Last Modified: 27 Apr 2006 19:58 GMT
Hashemi's brother was shot and killed in April
The sister of Tareq al-Hashemi, Iraq's vice-president, has been shot dead in a southern Baghdad neighbourhood.

An interior ministry official said Mayssun al-Hashemi was travelling in her car in the al-Ilam neighbourhood when "gunmen ambushed her car and sprayed it with bullets, killing her and her driver".

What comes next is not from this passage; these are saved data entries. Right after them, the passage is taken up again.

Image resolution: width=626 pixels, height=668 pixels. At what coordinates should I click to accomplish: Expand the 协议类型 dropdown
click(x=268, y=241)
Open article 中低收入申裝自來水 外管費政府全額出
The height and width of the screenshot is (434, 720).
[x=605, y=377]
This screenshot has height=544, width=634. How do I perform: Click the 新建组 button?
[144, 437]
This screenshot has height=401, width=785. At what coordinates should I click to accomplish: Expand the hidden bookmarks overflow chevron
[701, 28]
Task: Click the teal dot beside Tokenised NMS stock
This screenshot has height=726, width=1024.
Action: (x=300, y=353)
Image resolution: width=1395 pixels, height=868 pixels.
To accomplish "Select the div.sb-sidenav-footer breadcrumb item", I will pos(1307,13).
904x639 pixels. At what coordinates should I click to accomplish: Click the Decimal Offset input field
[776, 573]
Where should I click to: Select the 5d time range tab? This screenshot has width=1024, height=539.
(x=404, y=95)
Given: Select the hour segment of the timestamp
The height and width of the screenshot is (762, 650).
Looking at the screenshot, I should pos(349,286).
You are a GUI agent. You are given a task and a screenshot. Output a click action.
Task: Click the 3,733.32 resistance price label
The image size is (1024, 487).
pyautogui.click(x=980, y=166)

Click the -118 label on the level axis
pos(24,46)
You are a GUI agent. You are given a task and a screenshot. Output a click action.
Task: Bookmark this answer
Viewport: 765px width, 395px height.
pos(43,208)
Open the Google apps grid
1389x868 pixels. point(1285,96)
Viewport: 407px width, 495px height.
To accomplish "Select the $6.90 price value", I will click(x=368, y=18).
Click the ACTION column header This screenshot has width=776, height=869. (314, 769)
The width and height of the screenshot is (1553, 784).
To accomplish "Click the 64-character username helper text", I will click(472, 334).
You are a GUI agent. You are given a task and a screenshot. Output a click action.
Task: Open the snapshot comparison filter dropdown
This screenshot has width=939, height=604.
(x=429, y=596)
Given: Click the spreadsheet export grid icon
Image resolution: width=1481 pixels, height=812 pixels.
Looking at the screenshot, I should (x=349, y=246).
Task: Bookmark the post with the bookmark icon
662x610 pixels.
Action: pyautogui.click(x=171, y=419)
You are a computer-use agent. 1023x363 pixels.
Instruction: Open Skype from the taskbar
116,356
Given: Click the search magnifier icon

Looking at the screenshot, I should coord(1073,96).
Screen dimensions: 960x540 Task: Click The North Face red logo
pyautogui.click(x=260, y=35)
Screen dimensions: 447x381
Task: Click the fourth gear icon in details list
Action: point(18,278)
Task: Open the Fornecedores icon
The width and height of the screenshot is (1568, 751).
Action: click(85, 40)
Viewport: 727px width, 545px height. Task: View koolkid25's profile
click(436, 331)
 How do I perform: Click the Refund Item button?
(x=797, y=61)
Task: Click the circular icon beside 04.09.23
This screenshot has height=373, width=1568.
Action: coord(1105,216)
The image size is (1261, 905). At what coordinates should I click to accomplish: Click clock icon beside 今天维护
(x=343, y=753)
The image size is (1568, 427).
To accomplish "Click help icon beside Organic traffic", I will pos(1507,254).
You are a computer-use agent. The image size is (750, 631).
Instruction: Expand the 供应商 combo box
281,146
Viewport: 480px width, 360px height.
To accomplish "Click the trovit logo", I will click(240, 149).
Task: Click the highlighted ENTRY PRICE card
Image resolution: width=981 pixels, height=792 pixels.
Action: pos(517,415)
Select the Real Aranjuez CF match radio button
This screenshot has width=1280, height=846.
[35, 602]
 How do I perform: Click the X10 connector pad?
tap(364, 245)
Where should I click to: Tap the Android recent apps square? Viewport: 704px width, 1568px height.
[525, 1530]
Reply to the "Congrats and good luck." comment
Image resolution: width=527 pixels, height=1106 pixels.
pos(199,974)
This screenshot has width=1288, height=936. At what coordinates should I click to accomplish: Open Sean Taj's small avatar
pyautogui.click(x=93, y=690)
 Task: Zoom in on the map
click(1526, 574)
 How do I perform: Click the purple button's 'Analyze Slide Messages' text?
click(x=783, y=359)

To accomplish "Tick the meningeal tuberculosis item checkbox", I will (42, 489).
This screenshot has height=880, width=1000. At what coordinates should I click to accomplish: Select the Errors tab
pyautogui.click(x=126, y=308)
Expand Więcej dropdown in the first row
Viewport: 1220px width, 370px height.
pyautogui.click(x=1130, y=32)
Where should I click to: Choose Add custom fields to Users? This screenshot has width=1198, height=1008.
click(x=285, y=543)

The television station of al-Hashemi's Iraqi Islamic Party interrupted its programming to show picture's of her bulletriddled and blood-stained mini-bus.

 

The vehicle had been blocked by a car and gunmen then swarmed the mini-bus and fired 32 shots at al-Hashemi's sister and her driver, said a station announcer.

 

An Iraqi Islamic party official said no one in the neighbourhood came forward to provide medical care to the victims out of fear.

 

Earlier this month, al-Hashemi's brother, Mahmud, was shot dead in Baghdad.

 

Also on Thursday, four soldiers - three Italian and one Romanian - were killed when a bomb hit their convoy in the southern city of Nasiriya.

 

Criminal act

Al-Hashemi was elected as Iraq's new vice-president last week, along with Jalal Talabani as president and Adel Abdel Mahdi as the other vice-president.

Al-Hashemi is the head of Iraqi Islamic party, a key partner in the Sunni-led National Concord Front, a major parliamentary bloc in the country's 275-member parliament. The front holds 44 seats in the assembly.

The National Concord Front, denounced the latest killing. "It is  a cowardly and criminal act which comes just two weeks after the  murder of Hashemi's brother," said Dhafer Ani, the front's spokesman.

 

People gathered to pay condolences to al-Hashemi at the Iraqi Islamic party's headquarters in the western Yarmuk neighbourhood.

 

The killing comes after al-Hashemi denounced a video message from  al-Qaeda's frontman in Iraq, Abu Musab al-Zarqawi, called for the new government to use force to reimpose order.

Al-Hashemi hit headlines recently when Jill Carroll, the American journalist, was dropped outside his party office by her captors after three months of captivity in Iraq.

He later handed her over to the US military.